À quarante jours de voyage à l'ouest, il y avait une ville dans laquelle une maison était prête à les accueillir. Le Yünnan, peuplé de vingt millions d'habitants, ne possédait pas de missionnaire, et personne n'y proclamait la Bonne Nouvelle de l'amour du Sauveur. S'agenouillant près de la petite tombe, la mère se consacra à nouveau à Dieu et partit pour affronter la solitude et les privations qu'elle connaissait pour les avoir rencontrées dans le Kweichow. Deux ans et demi plus tard, elle était appelée à recevoir sa récompense, mais sa vie et ses prières devaient porter des fruits permanents.

Il me semble que j'ai fait si peu de chose, disait-elle à son mari lorsque la fin approchait ; il me semble que j'ai fait moins que n'importe quelle autre femme en Chine... D'autres viendront après nous, d'autres viendront...

La moisson est blanche maintenant dans cette province ou, la première, elle devait donner sa vie. Qui veut aller, tandis que le Maître tarde, prendre sa part du travail et de la joie sans fin de la moisson ?

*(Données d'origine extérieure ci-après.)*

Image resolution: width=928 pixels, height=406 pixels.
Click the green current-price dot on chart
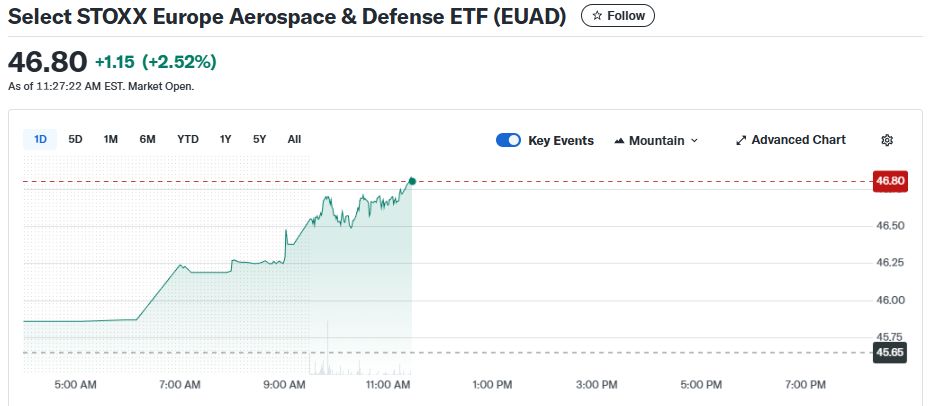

1 Le Dr et Mme Douthwaite avaient été contraints, vu leur état de santé, de quitter Chuchow pour un endroit plus salubre, Wonchow. Peu après, ils devaient s'installer à Chefoo où ils trouvèrent la sphère d'activité pour laquelle ils étaient merveilleusement préparés, au milieu de la colonie grandissante de la Mission à l'Intérieur de la Chine.

2 Nous nous mîmes en route avec beaucoup de crainte et de tremblement, rappelait plus tard M. Baller. Nous ne savions ce qui nous attendait. Mais, contrairement à ce que nous supposions, les indigènes nous reçurent avec beaucoup de bonté. Une partie importante de la population vit sur l'eau, et nombre de bateaux sur le lac de Tungting sont conduits par des femmes. Elles entourèrent notre barque dès que nous eûmes jeté l'ancre, et nos compagnes n'éprouvèrent aucune difficulté à leur annoncer l'Évangile. Les Chinoises furent charmées de voir des dames étrangères. Elles caressèrent leurs mains et leurs joues en disant : Quelle belle peau blanche vous avez ! Combien de poudre devez-vous employer ? » Elles les complimentèrent sur leur belle allure et leur demandèrent la raison de leur venue. Nos compagnes se hâtèrent alors de leur répondre. Elles leur chantèrent des cantiques chinois et eurent beaucoup de plaisir en leur compagnie.